- **ASSIGNMENT**:
Look through the data below for the line with "You are a computer-use agent. Screen" and the line with "Task: Select the auto 11111 list row", then output those two and all lines in between, exactly as written.

(THE DATA)

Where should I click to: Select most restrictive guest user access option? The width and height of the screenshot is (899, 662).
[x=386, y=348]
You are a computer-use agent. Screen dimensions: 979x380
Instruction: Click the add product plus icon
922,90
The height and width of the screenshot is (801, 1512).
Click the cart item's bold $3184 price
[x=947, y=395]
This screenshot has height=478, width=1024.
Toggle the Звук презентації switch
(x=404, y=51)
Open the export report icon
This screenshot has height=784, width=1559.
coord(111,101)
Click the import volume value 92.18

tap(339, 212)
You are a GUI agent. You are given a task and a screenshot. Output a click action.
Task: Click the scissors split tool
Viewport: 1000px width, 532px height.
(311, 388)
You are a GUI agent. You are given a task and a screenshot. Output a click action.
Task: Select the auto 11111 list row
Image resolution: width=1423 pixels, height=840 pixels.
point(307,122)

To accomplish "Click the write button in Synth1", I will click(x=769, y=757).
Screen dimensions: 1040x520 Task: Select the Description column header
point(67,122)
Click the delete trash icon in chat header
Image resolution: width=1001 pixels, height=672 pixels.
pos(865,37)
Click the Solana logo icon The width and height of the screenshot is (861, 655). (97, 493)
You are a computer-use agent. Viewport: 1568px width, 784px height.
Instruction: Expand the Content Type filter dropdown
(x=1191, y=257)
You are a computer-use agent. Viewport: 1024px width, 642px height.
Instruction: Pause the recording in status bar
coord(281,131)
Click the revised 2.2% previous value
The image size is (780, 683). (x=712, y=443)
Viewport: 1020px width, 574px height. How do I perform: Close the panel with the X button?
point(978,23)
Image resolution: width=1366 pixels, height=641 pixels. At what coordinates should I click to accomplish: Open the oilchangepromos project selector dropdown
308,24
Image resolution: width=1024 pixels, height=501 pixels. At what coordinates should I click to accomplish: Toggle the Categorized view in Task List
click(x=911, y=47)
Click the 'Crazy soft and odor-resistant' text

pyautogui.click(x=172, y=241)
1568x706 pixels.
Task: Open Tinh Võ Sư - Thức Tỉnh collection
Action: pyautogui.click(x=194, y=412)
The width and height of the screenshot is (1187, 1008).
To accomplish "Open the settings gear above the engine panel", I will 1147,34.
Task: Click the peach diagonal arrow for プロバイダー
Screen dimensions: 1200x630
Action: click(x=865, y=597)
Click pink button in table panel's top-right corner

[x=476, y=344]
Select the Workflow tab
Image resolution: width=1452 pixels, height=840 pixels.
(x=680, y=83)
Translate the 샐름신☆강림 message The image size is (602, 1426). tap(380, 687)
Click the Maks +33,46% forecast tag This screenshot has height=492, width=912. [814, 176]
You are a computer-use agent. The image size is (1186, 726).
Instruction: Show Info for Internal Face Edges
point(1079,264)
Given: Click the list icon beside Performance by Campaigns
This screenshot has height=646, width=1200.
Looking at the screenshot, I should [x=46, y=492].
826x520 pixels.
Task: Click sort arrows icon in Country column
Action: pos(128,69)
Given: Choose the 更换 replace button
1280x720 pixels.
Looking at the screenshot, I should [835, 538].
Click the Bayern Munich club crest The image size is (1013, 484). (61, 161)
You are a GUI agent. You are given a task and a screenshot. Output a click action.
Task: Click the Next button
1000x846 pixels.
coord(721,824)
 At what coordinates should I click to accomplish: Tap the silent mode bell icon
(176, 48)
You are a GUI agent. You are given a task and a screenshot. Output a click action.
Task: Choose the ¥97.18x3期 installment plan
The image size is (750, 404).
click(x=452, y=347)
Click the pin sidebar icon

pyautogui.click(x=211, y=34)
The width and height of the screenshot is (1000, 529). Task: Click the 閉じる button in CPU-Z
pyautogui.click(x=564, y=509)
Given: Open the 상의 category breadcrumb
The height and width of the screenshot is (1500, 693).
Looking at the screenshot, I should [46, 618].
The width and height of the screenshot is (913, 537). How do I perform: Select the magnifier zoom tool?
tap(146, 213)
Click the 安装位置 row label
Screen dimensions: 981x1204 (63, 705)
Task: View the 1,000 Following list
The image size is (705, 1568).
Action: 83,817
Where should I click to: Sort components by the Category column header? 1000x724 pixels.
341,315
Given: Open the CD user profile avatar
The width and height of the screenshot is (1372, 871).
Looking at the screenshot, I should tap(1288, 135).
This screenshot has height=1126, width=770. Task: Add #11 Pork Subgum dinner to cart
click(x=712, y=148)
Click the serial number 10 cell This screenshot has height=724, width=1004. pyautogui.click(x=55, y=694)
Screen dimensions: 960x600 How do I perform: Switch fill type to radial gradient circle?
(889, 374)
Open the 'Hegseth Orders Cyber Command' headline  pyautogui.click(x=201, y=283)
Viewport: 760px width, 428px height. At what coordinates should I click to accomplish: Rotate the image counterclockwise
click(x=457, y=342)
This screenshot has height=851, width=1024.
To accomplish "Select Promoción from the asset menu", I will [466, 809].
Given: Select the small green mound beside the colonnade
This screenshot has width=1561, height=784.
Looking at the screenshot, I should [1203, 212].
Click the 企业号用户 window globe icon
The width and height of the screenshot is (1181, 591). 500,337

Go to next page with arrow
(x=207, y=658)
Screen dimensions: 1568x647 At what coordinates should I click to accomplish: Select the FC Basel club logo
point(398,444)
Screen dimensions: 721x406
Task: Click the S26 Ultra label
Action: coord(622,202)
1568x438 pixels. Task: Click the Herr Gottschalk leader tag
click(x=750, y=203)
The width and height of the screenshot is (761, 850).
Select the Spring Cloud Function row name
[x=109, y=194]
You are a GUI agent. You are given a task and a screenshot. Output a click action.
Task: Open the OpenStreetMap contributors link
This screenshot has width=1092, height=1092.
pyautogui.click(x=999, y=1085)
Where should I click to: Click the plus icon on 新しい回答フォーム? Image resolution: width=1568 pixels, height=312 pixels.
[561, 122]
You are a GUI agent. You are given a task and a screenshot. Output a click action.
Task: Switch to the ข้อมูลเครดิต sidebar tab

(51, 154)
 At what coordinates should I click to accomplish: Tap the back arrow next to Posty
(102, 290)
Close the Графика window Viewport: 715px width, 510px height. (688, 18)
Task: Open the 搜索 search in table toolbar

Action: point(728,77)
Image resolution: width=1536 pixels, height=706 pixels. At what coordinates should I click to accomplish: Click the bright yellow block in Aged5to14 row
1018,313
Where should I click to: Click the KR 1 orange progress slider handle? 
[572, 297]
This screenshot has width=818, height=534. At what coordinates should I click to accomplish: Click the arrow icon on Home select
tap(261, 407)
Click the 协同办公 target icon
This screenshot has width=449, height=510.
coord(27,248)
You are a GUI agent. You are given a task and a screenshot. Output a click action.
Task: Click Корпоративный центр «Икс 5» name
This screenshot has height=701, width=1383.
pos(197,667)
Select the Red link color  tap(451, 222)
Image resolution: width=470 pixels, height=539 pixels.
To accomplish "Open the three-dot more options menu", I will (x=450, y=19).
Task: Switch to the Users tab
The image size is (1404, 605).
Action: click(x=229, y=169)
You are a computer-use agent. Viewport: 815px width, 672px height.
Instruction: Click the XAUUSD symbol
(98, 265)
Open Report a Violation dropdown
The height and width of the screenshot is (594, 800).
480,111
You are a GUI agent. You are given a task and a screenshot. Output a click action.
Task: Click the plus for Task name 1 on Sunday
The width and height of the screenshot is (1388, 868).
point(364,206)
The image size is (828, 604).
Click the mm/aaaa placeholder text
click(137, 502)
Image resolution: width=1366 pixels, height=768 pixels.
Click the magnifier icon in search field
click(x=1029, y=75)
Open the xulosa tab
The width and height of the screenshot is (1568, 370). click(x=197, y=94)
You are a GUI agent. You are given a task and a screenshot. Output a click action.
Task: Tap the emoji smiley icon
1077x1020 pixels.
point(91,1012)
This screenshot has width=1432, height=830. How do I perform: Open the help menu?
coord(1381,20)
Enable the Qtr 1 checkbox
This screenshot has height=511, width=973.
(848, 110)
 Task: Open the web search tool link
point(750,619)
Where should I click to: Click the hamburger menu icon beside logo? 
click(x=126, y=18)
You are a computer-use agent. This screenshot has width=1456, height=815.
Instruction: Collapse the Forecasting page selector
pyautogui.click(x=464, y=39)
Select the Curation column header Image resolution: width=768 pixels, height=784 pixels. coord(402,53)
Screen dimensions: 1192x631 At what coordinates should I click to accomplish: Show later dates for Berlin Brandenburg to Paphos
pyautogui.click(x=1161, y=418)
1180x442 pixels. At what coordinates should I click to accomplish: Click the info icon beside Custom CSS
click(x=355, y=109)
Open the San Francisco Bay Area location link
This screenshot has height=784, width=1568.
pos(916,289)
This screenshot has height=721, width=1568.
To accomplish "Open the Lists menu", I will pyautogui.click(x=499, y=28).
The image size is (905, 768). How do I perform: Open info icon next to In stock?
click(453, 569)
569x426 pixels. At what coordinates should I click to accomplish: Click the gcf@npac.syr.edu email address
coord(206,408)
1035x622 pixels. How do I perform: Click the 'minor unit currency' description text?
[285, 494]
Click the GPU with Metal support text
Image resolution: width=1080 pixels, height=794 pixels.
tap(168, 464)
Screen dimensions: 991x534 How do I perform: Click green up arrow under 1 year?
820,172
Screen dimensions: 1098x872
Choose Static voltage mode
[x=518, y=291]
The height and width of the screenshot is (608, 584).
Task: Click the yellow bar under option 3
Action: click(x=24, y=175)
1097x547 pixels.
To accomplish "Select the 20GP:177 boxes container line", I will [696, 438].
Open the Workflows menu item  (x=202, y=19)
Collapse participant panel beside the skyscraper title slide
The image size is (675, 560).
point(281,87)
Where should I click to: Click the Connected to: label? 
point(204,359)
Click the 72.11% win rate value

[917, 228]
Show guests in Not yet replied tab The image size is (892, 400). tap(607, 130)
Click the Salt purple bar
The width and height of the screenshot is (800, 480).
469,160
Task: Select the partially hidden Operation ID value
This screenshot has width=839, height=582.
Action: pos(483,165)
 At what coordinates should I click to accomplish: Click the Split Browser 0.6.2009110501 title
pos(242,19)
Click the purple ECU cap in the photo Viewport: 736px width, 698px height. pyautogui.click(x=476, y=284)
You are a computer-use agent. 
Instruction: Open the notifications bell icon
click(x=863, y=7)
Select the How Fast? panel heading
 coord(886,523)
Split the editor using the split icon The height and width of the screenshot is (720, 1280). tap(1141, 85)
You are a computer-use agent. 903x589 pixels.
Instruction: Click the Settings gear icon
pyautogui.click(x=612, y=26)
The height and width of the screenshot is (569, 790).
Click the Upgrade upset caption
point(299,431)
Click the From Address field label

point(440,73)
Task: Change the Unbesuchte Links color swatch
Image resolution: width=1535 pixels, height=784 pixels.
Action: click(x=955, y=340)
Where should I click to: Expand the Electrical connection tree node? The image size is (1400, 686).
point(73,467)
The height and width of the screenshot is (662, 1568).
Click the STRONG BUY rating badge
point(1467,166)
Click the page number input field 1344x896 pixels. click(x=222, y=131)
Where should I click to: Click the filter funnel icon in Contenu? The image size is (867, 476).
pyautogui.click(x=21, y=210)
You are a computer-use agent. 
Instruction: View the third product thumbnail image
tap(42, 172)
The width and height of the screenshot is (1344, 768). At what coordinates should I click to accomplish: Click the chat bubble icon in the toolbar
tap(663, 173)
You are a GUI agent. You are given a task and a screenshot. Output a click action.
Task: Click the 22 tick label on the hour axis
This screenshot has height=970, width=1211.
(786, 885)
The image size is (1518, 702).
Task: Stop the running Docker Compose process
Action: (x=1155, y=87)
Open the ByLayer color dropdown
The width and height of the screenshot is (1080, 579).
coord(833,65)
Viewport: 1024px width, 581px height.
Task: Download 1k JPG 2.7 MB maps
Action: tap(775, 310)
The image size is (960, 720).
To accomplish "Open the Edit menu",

(End THE DATA)

- **FINISHED EXERCISE**:
You are a computer-use agent. Screen dimensions: 979x380
Instruction: Click the add product plus icon
922,90
The height and width of the screenshot is (801, 1512).
Click the cart item's bold $3184 price
[x=947, y=395]
This screenshot has height=478, width=1024.
Toggle the Звук презентації switch
(x=404, y=51)
Open the export report icon
This screenshot has height=784, width=1559.
coord(111,101)
Click the import volume value 92.18

tap(339, 212)
You are a GUI agent. You are given a task and a screenshot. Output a click action.
Task: Click the scissors split tool
Viewport: 1000px width, 532px height.
(311, 388)
You are a GUI agent. You are given a task and a screenshot. Output a click action.
Task: Select the auto 11111 list row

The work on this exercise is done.